**Assigned task**.
Among the entries below, find every line that has "will" and pull it out.

(Dataset entries)
================================
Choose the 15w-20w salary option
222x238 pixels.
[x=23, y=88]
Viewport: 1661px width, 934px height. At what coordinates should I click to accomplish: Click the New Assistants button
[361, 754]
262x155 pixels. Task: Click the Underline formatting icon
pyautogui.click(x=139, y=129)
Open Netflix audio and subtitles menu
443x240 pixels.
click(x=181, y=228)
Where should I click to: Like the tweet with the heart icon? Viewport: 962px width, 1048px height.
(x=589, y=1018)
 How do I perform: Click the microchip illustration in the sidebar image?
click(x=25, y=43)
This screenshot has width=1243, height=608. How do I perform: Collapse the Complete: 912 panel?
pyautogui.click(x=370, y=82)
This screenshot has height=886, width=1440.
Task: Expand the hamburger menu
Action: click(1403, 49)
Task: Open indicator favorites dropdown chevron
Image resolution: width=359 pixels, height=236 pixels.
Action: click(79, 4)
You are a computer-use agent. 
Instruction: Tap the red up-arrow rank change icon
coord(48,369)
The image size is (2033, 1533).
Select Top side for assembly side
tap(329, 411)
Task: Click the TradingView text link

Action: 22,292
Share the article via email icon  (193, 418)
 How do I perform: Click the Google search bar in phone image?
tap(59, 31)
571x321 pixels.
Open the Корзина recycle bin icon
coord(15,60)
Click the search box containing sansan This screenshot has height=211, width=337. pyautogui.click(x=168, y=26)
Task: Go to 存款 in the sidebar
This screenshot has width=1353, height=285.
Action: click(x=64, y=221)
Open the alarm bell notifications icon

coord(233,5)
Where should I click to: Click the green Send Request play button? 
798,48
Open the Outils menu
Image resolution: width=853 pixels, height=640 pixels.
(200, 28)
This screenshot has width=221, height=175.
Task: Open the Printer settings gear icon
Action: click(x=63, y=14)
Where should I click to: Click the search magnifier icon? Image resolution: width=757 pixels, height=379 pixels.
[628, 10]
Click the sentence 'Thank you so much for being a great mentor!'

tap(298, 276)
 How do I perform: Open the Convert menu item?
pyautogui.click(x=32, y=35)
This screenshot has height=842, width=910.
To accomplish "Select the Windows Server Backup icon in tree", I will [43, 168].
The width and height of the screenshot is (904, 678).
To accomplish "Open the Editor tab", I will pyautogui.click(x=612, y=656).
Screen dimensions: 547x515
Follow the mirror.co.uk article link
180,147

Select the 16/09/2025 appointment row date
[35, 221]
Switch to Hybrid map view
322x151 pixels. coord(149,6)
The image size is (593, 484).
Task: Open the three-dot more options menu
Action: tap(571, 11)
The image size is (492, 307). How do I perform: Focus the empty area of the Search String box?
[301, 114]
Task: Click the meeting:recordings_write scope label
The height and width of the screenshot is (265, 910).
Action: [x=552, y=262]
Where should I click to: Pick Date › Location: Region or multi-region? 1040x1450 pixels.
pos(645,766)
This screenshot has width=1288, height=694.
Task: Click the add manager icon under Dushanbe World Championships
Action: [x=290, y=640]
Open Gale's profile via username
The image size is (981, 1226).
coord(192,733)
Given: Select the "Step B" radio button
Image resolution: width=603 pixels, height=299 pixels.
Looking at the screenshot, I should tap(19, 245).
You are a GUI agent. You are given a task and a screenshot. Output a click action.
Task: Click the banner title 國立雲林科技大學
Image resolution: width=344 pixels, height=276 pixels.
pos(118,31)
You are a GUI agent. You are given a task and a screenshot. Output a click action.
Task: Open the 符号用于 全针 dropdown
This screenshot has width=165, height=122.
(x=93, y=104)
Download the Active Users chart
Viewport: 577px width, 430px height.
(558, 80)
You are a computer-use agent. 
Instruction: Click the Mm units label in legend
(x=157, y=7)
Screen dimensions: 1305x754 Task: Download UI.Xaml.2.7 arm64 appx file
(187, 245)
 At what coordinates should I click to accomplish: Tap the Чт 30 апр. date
================================
**Expected answer**.
To accomplish "Select the Windows Server Backup icon in tree", I will [43, 168].
To accomplish "Open the Editor tab", I will pyautogui.click(x=612, y=656).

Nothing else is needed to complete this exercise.